■ **Text under study**:
= = = = =

I used to date this really amazing herbalist who would often explain the biochemical reasons for certain responses in the body. Many of these have stuck with me, but the one I think back on the most is the idea that we are biochemically addicted to things that make us sick.
When we have a minor food allergy (not something that causes anaphylaxis, but is a mild irritant), the body triggers an inflammation response, which in turn causes certain chemicals to release (endorphins, adrenaline, etc.) I’m not a medical practioner in any sense of the word, but my areas of interest include a peripheral understanding of addiction processes (and my own experiences with addiction have taught me a few things as well), and our bodies tend to crave the thing that is causing us small amounts of harm because we have a subconscious addiction to the chemicals that are released when our bodies have an inflammation response. That’s often why people who can’t process dairy crave cheese, or people with a mild gluten allergy crave pasta: we subconsciously associate the food with the chemical response, and we crave the thing that produces that response, even when we know it makes us sick.
I was thinking about this last night because I made myself some hot chocolate and accidentally scorched the milk. Rather than throwing out the milk, I decided it tasted fine and used it for my hot chocolate- which then did some really interesting things in my stomach. After a few hours had passed and the nausea had subsided, I was poking around in the kitchen for something to eat. I spied some cereal on top of my fridge and decided that that was what I wanted. I poured the cereal and milk and went to enjoy my snack- and realized that I wasn’t really hungry; all I wanted was the milk. And I remembered this phenomenon of bodies to crave the things that have done them harm in some capacity, and it made me chuckle as I ate my cereal and drank the remainder of the milk.
The point of this isn’t really about cereal or milk or food allergies. It’s about the way that we respond to things that are damaging or hurtful to us. It’s easy to see when there is a physical catalyst that causes a chemical output, but I think the process is very similar when there is an emotional or psychological catalyst. We receive some kind of emotional or psychological hurt and there are certain chemical responses that go into our self-preservation mechanisms. It makes me wonder if there is a subconscious addiction process in my brain that is connected to the chemicals that go into my self-preservation responses.
It is, of course, more complicated than that. There are some people that I continue to allow to hurt me over and over again, while there are others that I don’t. I’ve certainly done some thinking about how these things connect to my own mental health and made connections to addiction processes before with NRE, oxytocin, adrenaline, etc. But this is the first time I’ve related the process of being hurt physically with being hurt emotionally or psychologically and considered a biochemical reason for allowing these situations to continue in my life.

= = = = =

■ **Tasks to perform**:
A - In the essay on craving what harms us, what happened to the milk when the writer made hot chocolate?
B - Carry the essay on craving what harms us forward from its final sentence.

= = = = =

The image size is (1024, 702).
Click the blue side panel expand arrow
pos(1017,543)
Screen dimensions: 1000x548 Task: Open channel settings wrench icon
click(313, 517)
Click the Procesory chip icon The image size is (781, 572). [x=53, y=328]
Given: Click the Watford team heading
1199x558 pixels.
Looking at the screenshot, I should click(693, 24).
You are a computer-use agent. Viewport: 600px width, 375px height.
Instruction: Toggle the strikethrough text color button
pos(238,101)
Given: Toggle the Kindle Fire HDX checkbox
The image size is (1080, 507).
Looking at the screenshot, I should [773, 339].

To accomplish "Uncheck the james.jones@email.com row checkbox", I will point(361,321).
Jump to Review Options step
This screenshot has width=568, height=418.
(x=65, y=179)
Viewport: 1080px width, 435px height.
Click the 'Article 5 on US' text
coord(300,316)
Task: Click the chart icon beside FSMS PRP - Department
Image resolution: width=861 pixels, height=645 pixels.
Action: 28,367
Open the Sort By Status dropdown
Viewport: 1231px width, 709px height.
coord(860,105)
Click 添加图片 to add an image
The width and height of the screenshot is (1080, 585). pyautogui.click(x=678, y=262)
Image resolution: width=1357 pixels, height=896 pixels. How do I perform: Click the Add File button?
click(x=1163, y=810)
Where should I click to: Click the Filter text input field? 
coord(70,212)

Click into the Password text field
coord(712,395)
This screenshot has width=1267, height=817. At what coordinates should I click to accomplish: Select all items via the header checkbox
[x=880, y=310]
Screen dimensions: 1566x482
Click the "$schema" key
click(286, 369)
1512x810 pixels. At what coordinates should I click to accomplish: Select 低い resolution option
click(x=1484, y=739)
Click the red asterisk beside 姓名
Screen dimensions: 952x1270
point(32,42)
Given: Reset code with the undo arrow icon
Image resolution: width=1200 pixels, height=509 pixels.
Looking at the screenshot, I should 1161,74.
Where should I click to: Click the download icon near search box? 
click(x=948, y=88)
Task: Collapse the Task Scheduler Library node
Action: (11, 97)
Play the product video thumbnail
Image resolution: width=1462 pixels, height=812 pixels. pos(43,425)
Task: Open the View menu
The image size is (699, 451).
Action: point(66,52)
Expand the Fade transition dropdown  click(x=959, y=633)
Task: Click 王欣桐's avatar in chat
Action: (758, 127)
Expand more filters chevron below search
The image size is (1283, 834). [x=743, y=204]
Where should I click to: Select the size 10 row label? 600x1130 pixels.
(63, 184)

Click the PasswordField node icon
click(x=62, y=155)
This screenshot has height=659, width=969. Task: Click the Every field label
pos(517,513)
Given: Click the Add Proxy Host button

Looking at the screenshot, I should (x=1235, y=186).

= = = = =

■ **Results for the exercise**:
A - The writer accidentally scorched it.

B -
I also think there are some differences depending on circumstances. Negotiating and consenting to a knifeplay scene that involves cutting is different than accidentally slicing your finger when you’re cooking dinner. I don’t know if mental preparation for certain things changes the chemicals that are released (or, at least, changes our responses to the chemicals released) because I’m certainly not saying that people who go into subspace are addicted to that feeling—or, at the very least, I’m not saying that they are addicted in a way that includes the negative connotations and social stigma of the word “addiction”. But I do believe that there are differences when we are hurt in ways we consented to versus hurt in ways we did not- I just don’t know if those differences occur on a physical (chemical) level or a mental (processing) and response level.
It’s an interesting way for to view psychological and emotional hurts because I feel like it’s easy to distance the tangible from the intangible, when really, the two are interwoven, interconnected, and interdependent. And, as with all things, taken to enough of an extreme, the whole situation changes. Extreme allergies that cause anaphylaxis are not things that we continue to consume deliberately cause, well…hospital visits and possible death outweigh the chemical response. A certain level of emotional or psychological trauma and we get into triggers and PTSD. These are totally different ballgames, and I’m not addressing this level of extremity. I’m also not addressing the kinds of hurts that come from consensually negotiated scenes because I feel like that becomes a whole lot trickier and more tangled than it already is. But bodies are interesting, complicated things that have a lot going on beneath the surface, and for me, it’s easier to think in terms of biochemical responses rather than emotions because I can’t control my emotions. I can try to understand them and reroute my behavior and responses to be healthier, but I can’t control what I am feeling. I can, however, try to understand why I seek out certain situations that tend to bring up certain emotions in me and understand my responses better. That’s what growing and trying to be a healthy person is about, right?